Les rudiments de certaines langues autochtones devraient être enseignés dans les écoles primaires québécoises. Dans les régions où l’on côtoie de près des communautés autochtones, comme sur la Côte-Nord, dans Lanaudière ou bien le nord du Québec, ce devrait faire partie intégrale du parcours scolaire. C’est une question de respect, de fierté et d’amour du territoire et de ses gens.

En fait, on n’apprend pas non plus l’histoire de nos régions, des cultures qui l’habitent et le composent, sinon qu’une vague histoire nationale débridée dans nos écoles. Par l’éducation nous pourrions faire tellement mieux.

La bonne excuse du fédéral

Arrêtons de faire l’autruche et attendre d’Ottawa quelconques changements constitutionnels, retrait de la Loi sur les Indiens ou meilleurs comportements. Des communautés souffrent et sont défavorisées un peu partout sur le territoire de la province. Le Québec a les moyens de mieux accompagner les citoyens issus des Premières nations vivants hors réserves, offrir des services publics de qualité et parfaire la qualité de la formation de ses fonctionnaires.

Si c’est la juridiction fédérale qui l’emmerde au point de ne pas agir et doter les Premières nations de réels outils de développements à l’intérieur de leurs territoires (actuellement des réserves s’entend-on), qu’il fasse l’indépendance du Québec. Et il n’y aura pas de meilleurs alliés qu’en eux si l’autodétermination et le respect mutuel sont vraiment ce que nous recherchons.

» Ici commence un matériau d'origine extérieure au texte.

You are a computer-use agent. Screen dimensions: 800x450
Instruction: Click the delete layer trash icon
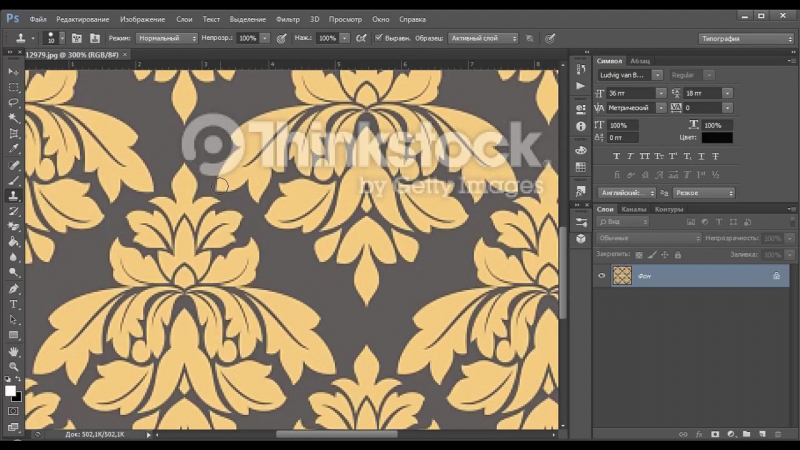point(777,434)
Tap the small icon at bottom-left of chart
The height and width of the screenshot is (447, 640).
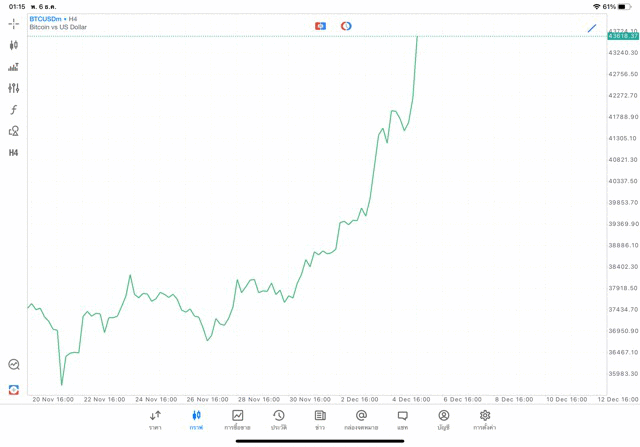coord(13,390)
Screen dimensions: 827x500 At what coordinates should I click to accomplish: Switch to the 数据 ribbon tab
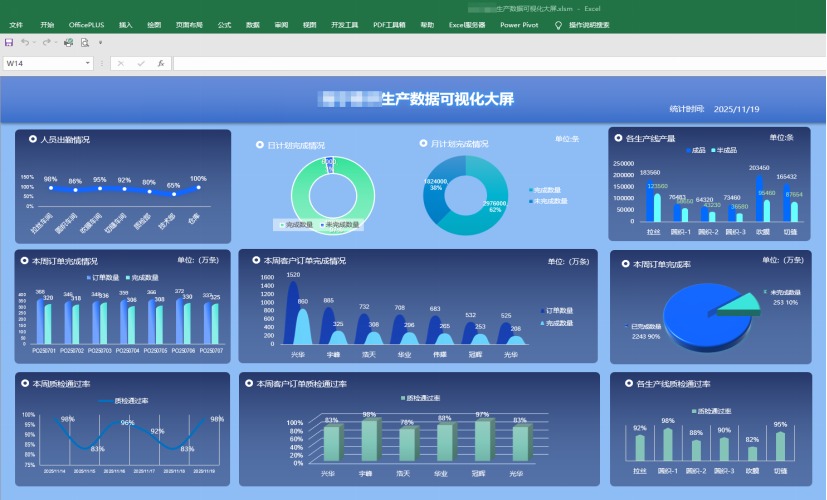click(x=253, y=24)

La révolution qui a transformé le Québec a beau avoir été tranquille, il en faudra une radicale si l’État du Québec aspire vraiment à mieux pour les populations qui peuplent ses montagnes et vallées. « Redonner la fierté et les moyens » aux Québécois, ça passe aussi par la réconciliation des peuples qui cohabitent et s’y entre-aident depuis déjà plusieurs centenaires. Ça passe par arrêter de penser en petite province prisonnière de ses compétences constitutionnelles et incapacités. Ça passe par reconnaître ses torts et bévues historiques. Ça passe par le rêve d’une meilleure société et la transformation de nos institutions. Ça passe par une ministre qu’on voit et entend. Soyons audacieux.